Frédéric Labaune (Ac, Dijon) et Eric Jourdan (Ac. Besançon) m’ont sollicité pour la compatibilité avec les tablettes et les téléphones portables. Pour le moment, le site s’affiche, mais les fonctionnalités sont très limitées. Il faudra étudier le besoin éventuel de réaliser un développement spécifique pour ces interfaces (le cliquer glisser sur les séquences par exemple ne peut pas fonctionner).
La version portable téléchargeable pose plusieurs petits problèmes : comme elle n’est pas signée numériquement, un message d’alerte s’affiche lors de l’utilisation. D’autre part, il n’y a pas de mécanisme de mise à jour. La certification numérique pose la question du coût de développement (je fais tout cela à mes propres frais) et d’identification légale. Mais c’est quelque chose que j’envisage pour le futur.
L’enrichissement de la banque de modèles devrait être plus efficace à l’avenir afin de faciliter les nouveaux usages.
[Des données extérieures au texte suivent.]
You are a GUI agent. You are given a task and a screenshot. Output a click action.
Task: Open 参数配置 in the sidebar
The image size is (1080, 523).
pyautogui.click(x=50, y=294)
Je réfléchis à un système de formulaire pour recueillir les suggestions des utilisateurs ainsi qu’à l’automatisation de ces ajouts pour me simplifier la tâche en arrière-plan. Il me paraît également indispensable d’avoir un site ressource qui serve de référence technique et pédagogique sur LibMol.
L’application est en français et traduite en anglais, mais elle peut facilement être traduite dans d’autres langues. Je recherche d’ailleurs des volontaires…
Enfin, la demande numéro 1, c’est la possibilité de comparer les modèles directement dans le logiciel. Cela nécessitera la réécriture d’une partie importante du logiciel, mais c’est prévu, probablement à l’échéance de la rentrée 2018.